3 mai – Quand le projet touche l’intime
Souvent, les collectifs pensent que le projet, parce qu’il pourrait bénéficier d’une pleine coopération entre ses membres, va permettre automatiquement le développement de cette coopération. C’est mettre sur les épaules du projet une bien lourde charge, et la réalité est que cela ne fonctionne pas, ou du moins, pas systématiquement et jamais durablement.
Lorsqu’un projet est considéré comme important, chacun conçoit qu’il soit nécessaire de « conduire le projet », c’est-à-dire de réfléchir aux conditions de son bon déroulement, de les mettre en œuvre, et de s’assurer qu’elles soient effectives sur toute la durée du projet.
Par la même logique, si l’on considère que la coopération au sein du collectif est importante, chacun devrait concevoir qu’il soit nécessaire de soigner la « maturité coopérative » du collectif, c’est-à-dire de s’assurer que les membres, individuellement et collectivement, développent des aptitudes durables qui leur permettront de coopérer.
Au sein des 50+ collectifs que l’Observatoire de l’Implicite a rencontrés, nous avons été attentifs à voir si ces collectifs nourrissaient autant le processus coopératif, que le projet en lui-même. Il nous est apparu que plus le projet touchait l’intime des personnes, c’est-à-dire ce qui correspond à leur « réalité profonde, à leur essence », plus elles y accordaient du temps et de l’attention. À l’inverse, plus la part collective du projet était éloignée de cette intimité profonde, moins elles étaient enclines à accorder du temps et du soin au processus coopératif.
C’est ainsi qu’on a pu observer des pratiques très poussées de croissance en maturité coopérative dans les habitats partagés (habitats coopératifs, participatifs, colocations…). Il en est de même, lorsque l’objet même du projet touche des valeurs essentielles des personnes, par exemple dans le domaine associatif. Dans le monde du travail, nous observons les acteurs de CUMA se saisir, dans une certaine mesure, de cette dimension, la frontière entre la vie privée et la vie professionnelle (frontière temporelle, spatiale…) étant particulièrement floue et poreuse dans le monde agricole. En ce qui concerne les coopératives (SCOP, CAE), il y a là un défi. Au sein des SCOP que nous avons rencontrées, l’œuvre commune peut-être extrêmement liée à l’intimité des personnes, par exemple lors de la reprise de l’entreprise par ses salariés.

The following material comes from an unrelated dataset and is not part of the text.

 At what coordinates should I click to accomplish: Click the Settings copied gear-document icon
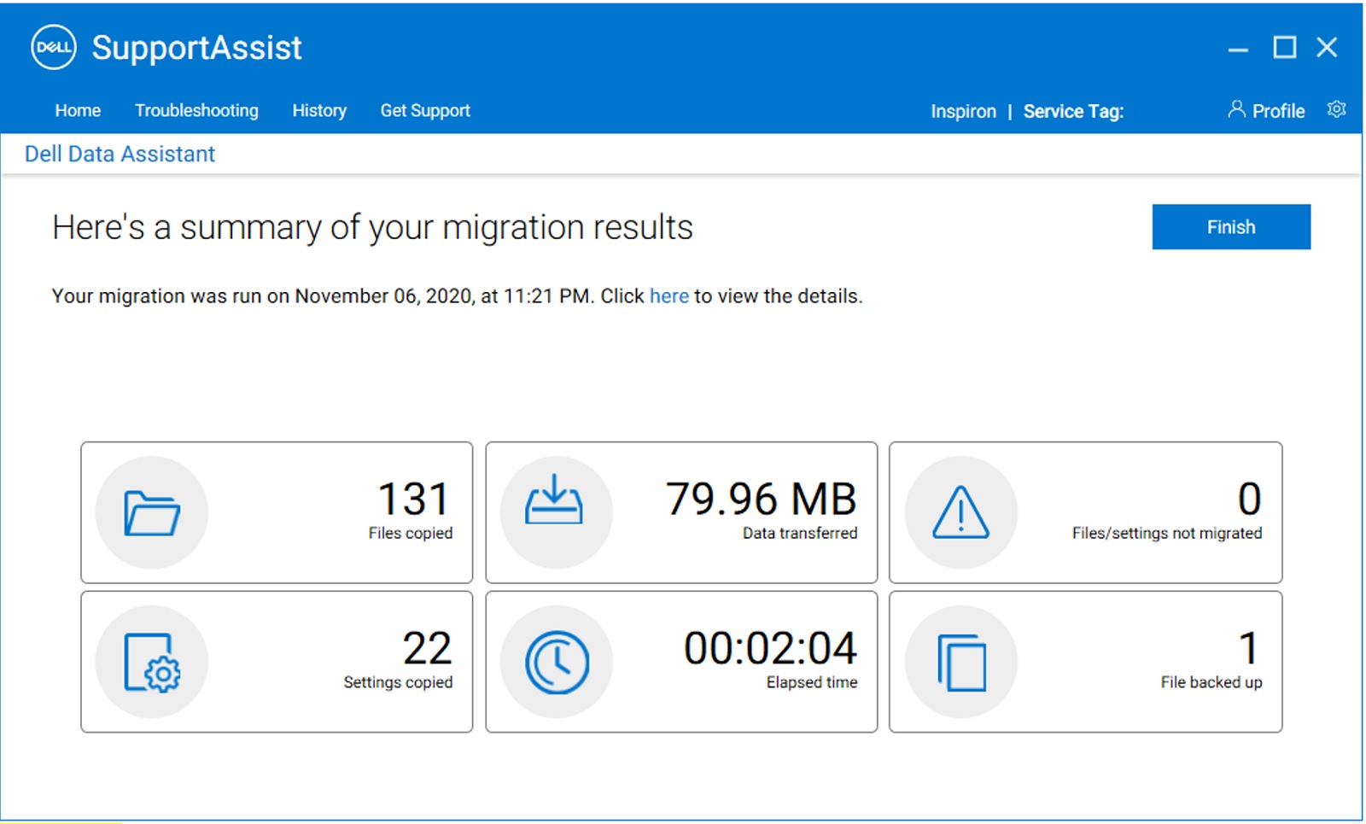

Mais peu à peu, ce lien peut se distendre dans le temps, et l’attention au processus coopératif en souffrir. Dans les Coopératives d’Activités et d’Emploi, il s’agit d’un réel défi : elles réunissent des entrepreneurs dont la première motivation est de trouver là des ressources pour faciliter la mise en œuvre de leur projet personnel. Le développement d’un processus coopératif mature ira de pair avec l’émergence d’une œuvre commune pensée et construire par les membres de la CAE. Ce défi est encore plus prégnant pour les espaces de co-working (voir notre chronique du 1 mai).
En ce qui concerne les tiers-lieux, ils sont très divers : certains sont des espaces de co-working, d’autres sont construits autour d’un état d’esprit qui constitue en lui-même une œuvre commune. Dans ce dernier cas, les acteurs auront à cœur d’y développer la maturité coopérative.